Critique de livre : "Méfiez-vous de la femme", par Megan Abbott

Critique de livre : « Méfiez-vous de la femme », par Megan Abbott


Oh, posséder l’innocence insouciante d’un personnage de film d’horreur. Nous nous tordons les mains comme de jeunes tantes alors qu’elles se dirigent allègrement vers le danger : qu’est-ce qui pourrait mal tourner dans ce sous-sol en toile d’araignée/cabane dans les bois/culte apocalyptique polygame ?

Même les objets inanimés de « Méfiez-vous de la femme » de Megan Abbott ne semblent pas pouvoir s’arrêter de crier à la narratrice presque perversement docile du roman, Jacy, que la vie qu’elle croit être une comédie dramatique romantique a fortement basculé dans un thriller psychologique. Les signaux Wi-Fi clignotent et disparaissent ; les lignes fixes s’éteignent la nuit. Il y a, en fait, une cabane infâme dans les bois. Un message gravé en cursive rose électrique qui plane au-dessus de la caisse enregistreuse de son mari retentit en fait, avec un désespoir presque comique, « C’est le signe que vous cherchez. »

Pour être juste, la fabrication d’enseignes est le travail de Jed : c’est un artisan néon indépendant à New York, qui fait revivre un art perdu pour les goûts modernisés des food trucks et des hôtels branchés. A 32 ans, sa fiancée institutrice est, avoue-t-elle, « trop ​​vieille pour être amoureuse comme ça, avec une telle férocité et force d’adolescente ». Mais Jacy est fasciné par ses mains calleuses et son cœur tendre, la façon dont il transforme les tubes de verre et les poudres colorées en objets de beauté. Et elle est aussi, même si ce n’était pas exactement prévu, enceinte de trois mois. Ainsi, lorsque Jed suggère une visite à son père médecin veuf dans sa résidence d’été située aux confins de la péninsule supérieure du Michigan, elle est nerveuse mais ravie, son ventre grandissant rempli d’espoir et de progestérone.

Le Dr Ash semble être un charmeur courtois du Midwest, « ses cheveux argentés comme une nageoire de poisson, une peau brun été, des yeux souriants qui me rappelaient l’oncle célibataire de cette vieille émission de télévision, ou tant d’anciennes émissions de télévision ». Ses manières sont exquises et sa maison immaculée, une ode masculine au plaid, au laiton et à l’acajou.
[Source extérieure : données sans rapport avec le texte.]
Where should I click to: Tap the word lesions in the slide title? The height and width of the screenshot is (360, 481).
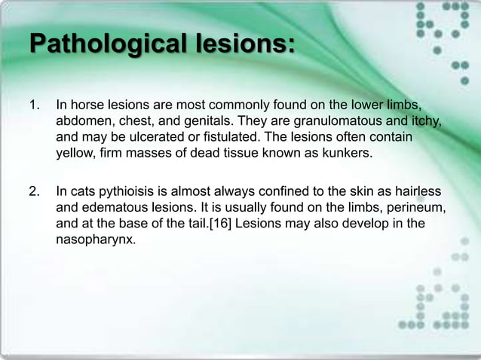coord(240,45)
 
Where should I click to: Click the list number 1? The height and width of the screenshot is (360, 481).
coord(34,103)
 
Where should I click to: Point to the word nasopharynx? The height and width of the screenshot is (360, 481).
coord(96,243)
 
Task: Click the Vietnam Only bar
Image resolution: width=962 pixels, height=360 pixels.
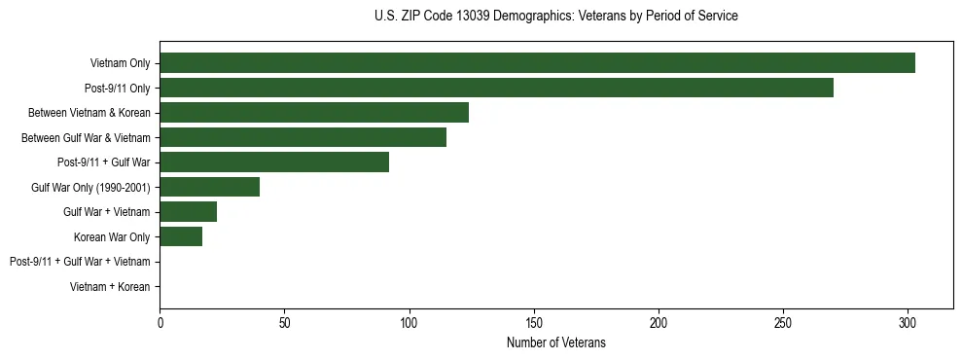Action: [x=537, y=63]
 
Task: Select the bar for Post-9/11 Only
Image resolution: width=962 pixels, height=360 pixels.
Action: [x=496, y=88]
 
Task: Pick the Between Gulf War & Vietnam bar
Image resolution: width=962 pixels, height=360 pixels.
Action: [x=303, y=137]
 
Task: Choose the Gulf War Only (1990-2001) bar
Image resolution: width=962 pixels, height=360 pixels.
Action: [x=209, y=187]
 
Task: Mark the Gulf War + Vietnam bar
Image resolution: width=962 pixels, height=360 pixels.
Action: [x=188, y=212]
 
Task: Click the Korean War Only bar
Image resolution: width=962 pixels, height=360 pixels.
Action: [x=181, y=236]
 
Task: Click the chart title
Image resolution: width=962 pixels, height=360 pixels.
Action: [x=555, y=17]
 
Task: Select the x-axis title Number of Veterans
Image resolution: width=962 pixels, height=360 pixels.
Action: [x=555, y=342]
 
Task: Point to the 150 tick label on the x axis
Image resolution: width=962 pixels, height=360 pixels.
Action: [x=534, y=322]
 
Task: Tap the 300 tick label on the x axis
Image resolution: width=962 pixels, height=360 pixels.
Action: [x=908, y=322]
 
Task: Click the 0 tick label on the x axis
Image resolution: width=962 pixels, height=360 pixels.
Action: [x=160, y=322]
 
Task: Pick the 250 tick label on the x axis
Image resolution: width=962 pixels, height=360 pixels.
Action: [x=783, y=322]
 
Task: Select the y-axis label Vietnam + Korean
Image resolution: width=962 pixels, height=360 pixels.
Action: [x=110, y=287]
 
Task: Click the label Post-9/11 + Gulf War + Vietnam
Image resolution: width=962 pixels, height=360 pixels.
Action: [x=80, y=262]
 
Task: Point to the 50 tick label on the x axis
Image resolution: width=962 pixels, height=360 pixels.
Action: [x=284, y=322]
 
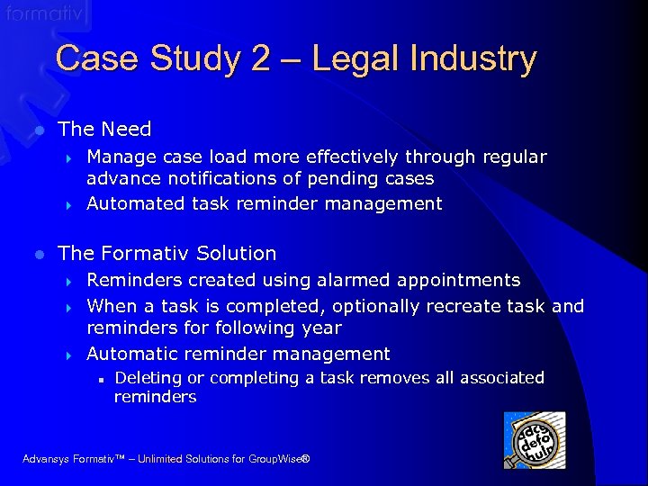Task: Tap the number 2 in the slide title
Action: [261, 59]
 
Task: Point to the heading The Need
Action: [104, 129]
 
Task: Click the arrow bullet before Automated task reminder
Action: [69, 204]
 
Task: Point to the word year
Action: [321, 328]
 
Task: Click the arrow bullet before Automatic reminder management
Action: [69, 355]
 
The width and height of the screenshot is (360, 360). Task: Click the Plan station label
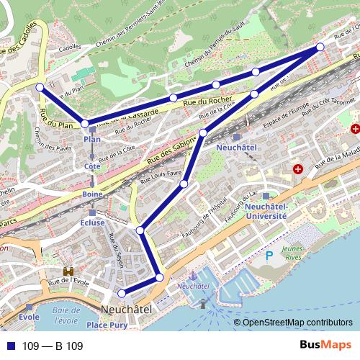(91, 139)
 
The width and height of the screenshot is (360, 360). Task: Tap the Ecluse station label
(92, 222)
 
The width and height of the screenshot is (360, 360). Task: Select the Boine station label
(91, 194)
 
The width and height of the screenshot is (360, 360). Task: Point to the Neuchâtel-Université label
(266, 210)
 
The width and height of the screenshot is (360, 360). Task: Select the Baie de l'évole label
(65, 315)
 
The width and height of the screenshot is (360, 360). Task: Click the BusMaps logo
(325, 346)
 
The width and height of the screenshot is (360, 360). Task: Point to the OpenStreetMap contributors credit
(298, 323)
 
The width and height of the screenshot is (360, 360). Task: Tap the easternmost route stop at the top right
(320, 48)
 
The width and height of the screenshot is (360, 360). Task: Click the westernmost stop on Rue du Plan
(40, 87)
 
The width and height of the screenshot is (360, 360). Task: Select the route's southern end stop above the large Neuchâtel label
(122, 292)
Il y a même une femme de ménage à domicile, une femme rousse menaçante nommée Mme Brandt qui se cache dans les coins, débitant des choses énigmatiques sur la mère décédée depuis longtemps de Jed et les habitudes de reproduction des pumas locaux.

C’est alors que le gong de sortie commence à frapper sérieusement, tout un catalogue du côté obscur de Turner Classic Movies contenu dans sa terreur féminine moite et familière: « Gaslight », « Rebecca », « Rosemary’s Baby ». L’affect du vieux monde du Dr Ash s’incline et se caille, son air passant de la gentillesse scintillante de « Mad Men » à quelque chose de plus cool et de plus menaçant. Et Jed semble régresser en un adolescent sans charme, disparaissant pendant de longues périodes pour boire avec de vieux amis citadins et traitant sa femme de plus en plus comme un réceptacle errant pour sa semence. Deux personnages secondaires l’implorent, séparément, de partir. (C’est difficile d’appeler ces indices des miettes de pain ; ce sont des pains entiers.) Les mots de sa mère, une sage divorcée, reviennent à Jacy du jour de son mariage : « Chérie, nous épousons tous des inconnus.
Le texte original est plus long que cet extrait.